Syria sees new defections
ISTANBUL - Hürriyet Daily News
Demonstrators protest against the regime of Syria’s President al-Assad in Adlb. REUTERS photo
Nawaf al-Bashir, prominent Syrian opposition figure and leader of Syria’s largest tribe Al-Baqqara, Mahmud Suleyman Hajj Hamad, chief inspector of the Syrian Prime Ministry, and Enes Sueyd, the imam of the Bab-ı Sıbaa Mosque in the besieged city of Homs, have defected to Turkey and called on the international community to take urgent action to stop the massacres in Syria.“The Arab League was supposed to come to Syria to protect us; however, they themselves need to be protected now. The snipers of the regime were wandering around before the eyes of the Arab League observers. So now we are calling on the U.N. Security Council to announce a no-fly zone in Syria and create a buffer zone there,” al-Bashir told journalists at a press conference held in Istanbul. The Syrian tribal chief said there were more than 1 million people belonging to his tribe and that because Syria shares a border with Turkey, many members of the tribe had moved across the border to Turkey.

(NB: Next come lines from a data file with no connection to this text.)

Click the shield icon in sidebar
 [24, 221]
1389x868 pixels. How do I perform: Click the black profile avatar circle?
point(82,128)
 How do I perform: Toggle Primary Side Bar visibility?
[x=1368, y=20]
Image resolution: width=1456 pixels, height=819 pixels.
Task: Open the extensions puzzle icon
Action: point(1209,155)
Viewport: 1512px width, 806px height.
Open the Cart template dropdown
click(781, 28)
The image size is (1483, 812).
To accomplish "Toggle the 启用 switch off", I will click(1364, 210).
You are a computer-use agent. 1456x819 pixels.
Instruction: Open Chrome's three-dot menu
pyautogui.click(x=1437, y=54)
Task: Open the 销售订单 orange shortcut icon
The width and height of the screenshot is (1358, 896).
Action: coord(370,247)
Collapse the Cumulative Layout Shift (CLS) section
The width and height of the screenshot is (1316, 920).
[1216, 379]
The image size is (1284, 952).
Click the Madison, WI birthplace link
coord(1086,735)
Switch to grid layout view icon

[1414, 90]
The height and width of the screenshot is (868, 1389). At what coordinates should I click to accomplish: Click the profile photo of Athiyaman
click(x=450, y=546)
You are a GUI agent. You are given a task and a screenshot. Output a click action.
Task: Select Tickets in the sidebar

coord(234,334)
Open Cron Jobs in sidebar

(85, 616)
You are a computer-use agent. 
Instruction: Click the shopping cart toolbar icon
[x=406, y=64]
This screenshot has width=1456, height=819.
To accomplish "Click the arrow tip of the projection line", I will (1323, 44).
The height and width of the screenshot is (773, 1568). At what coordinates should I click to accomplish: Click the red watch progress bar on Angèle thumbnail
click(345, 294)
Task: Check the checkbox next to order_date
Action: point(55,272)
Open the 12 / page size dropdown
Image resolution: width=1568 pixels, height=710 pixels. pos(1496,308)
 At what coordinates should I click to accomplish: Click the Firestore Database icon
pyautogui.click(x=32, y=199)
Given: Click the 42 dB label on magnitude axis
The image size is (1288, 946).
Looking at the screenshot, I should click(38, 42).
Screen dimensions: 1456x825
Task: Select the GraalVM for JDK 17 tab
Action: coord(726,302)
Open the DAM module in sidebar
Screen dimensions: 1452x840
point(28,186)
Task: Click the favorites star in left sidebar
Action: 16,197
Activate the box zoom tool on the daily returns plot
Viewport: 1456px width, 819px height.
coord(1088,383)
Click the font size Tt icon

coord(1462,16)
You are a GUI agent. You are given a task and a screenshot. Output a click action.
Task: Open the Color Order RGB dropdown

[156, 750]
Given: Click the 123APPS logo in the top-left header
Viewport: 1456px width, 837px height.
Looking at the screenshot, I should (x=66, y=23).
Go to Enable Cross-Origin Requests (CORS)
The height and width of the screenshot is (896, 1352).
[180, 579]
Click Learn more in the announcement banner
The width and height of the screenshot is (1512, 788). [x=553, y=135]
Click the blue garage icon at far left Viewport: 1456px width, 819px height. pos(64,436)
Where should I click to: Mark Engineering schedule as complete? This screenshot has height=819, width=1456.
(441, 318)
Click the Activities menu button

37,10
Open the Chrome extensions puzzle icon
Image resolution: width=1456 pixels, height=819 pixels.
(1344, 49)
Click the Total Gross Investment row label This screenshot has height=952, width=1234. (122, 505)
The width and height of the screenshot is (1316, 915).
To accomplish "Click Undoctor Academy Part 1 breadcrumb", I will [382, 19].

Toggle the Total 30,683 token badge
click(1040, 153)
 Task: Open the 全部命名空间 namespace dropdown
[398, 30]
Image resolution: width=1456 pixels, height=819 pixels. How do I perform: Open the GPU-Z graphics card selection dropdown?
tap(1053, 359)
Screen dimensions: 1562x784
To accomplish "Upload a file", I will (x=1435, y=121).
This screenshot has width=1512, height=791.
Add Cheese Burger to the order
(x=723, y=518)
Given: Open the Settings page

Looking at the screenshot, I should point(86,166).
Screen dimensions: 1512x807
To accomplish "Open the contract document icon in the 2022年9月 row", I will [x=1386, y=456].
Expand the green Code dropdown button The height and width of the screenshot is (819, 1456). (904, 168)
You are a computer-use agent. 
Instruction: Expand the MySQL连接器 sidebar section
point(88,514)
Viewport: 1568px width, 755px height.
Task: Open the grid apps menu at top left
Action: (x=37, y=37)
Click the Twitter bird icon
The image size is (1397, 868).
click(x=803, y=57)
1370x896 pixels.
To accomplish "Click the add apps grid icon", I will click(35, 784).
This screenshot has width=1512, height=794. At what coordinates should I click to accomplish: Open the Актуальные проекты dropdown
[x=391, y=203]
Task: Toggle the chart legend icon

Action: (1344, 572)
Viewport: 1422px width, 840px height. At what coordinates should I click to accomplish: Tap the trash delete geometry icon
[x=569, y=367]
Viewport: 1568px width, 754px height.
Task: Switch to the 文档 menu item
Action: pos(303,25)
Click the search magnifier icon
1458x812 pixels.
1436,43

Many Syrian bureaucrats are against the regime
Al-Bashir said he had been coerced to appear on state television in Syria to praise the reforms which President Bashar al-Assad said he had launched. “They threatened to kill my family and destroy our home if I didn’t appear on state television. I had to praise the so-called reforms of Bashar al-Assad with a gun pointed at my face. I apologize now to the Syrian people for lying to them,” al-Bashir said.
Al-Bashir was a key supporter of the Damascus Declaration, issued by opposition leaders in 2005 to press for reform. He said he had been interrogated by the security services more than 75 times.
Chief inspector of the Syrian Prime Ministry and Syrian Defense Ministry Mahmud Suleyman Hajj Hamad said he had left Syria on Dec. 20, 2011, and went to Egypt first.
“I took annual leave from my job on Dec. 20, and I used the school registration of my daughter in Cairo as an excuse to go abroad. Now I am in exile. There are many high-ranking bureaucrats like myself within the Syrian government. I believe that almost 80 percent of bureaucrats are against the bloody actions of the regime toward its own people, but they cannot easily leave Syria,” Hamad told Hürriyet Daily News in an interview.